At some point, the battered child began to hear voices urging him to kill his father. "I must've heard that a million times," he remembered. "The voices were the hardest things to deal with. They were the hardest to deal with when I was a kid and I didn't know what it was all about. 'Where are these voices coming from?' So it's been that way ever since. And so this story, it's all there. I've put it all in [collages] now."
Said Doris, "I think the artwork has made him better, settled him."
Her husband, she said, is a gentle man, but life with him has been, naturally enough, pretty rough.
"It's been a long journey trying to help him recuperate somewhat," she said. "It's been hard. It hasn't been easy, let me tell you that."

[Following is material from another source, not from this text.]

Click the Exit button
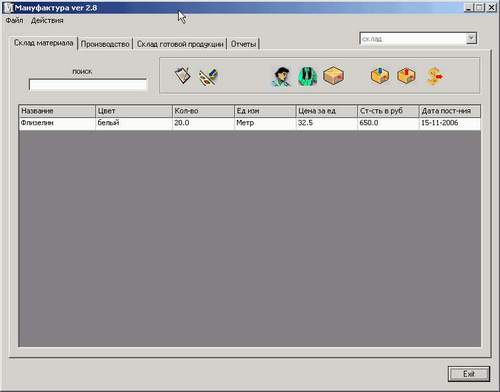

"She's the best thing that ever happened to me," her husband said. "But if I had known I'd been schizophrenic at the time, I'd never have gotten married. Ever. Schizophrenics don't have nothing to offer. You know that."
Doris doesn't seem to know it, however.
"He's got ups and downs, but he's a good man," she insisted. "He gives himself credit for nothing."
Said Richard, "Nobody else would've stood by me. If she would've pulled out, it would have been the end of me for sure. I couldn't have handled it. I did the artwork; that's all I can handle."
His collages on the homeless were made in the 1980s, he said, partially because so many homeless men are veterans or suffer from mental illnesses.
"The public, whenever they go to see artwork, they always want to know who the artist is. They want to know who he is. I do myself. If I go and I see something I like, I want to know everything I can know about that artist," Saholt said. "That's where the connection is [to the homeless]. It's from what I've been through and how I put this artwork together. I did it and it was right from the inside out."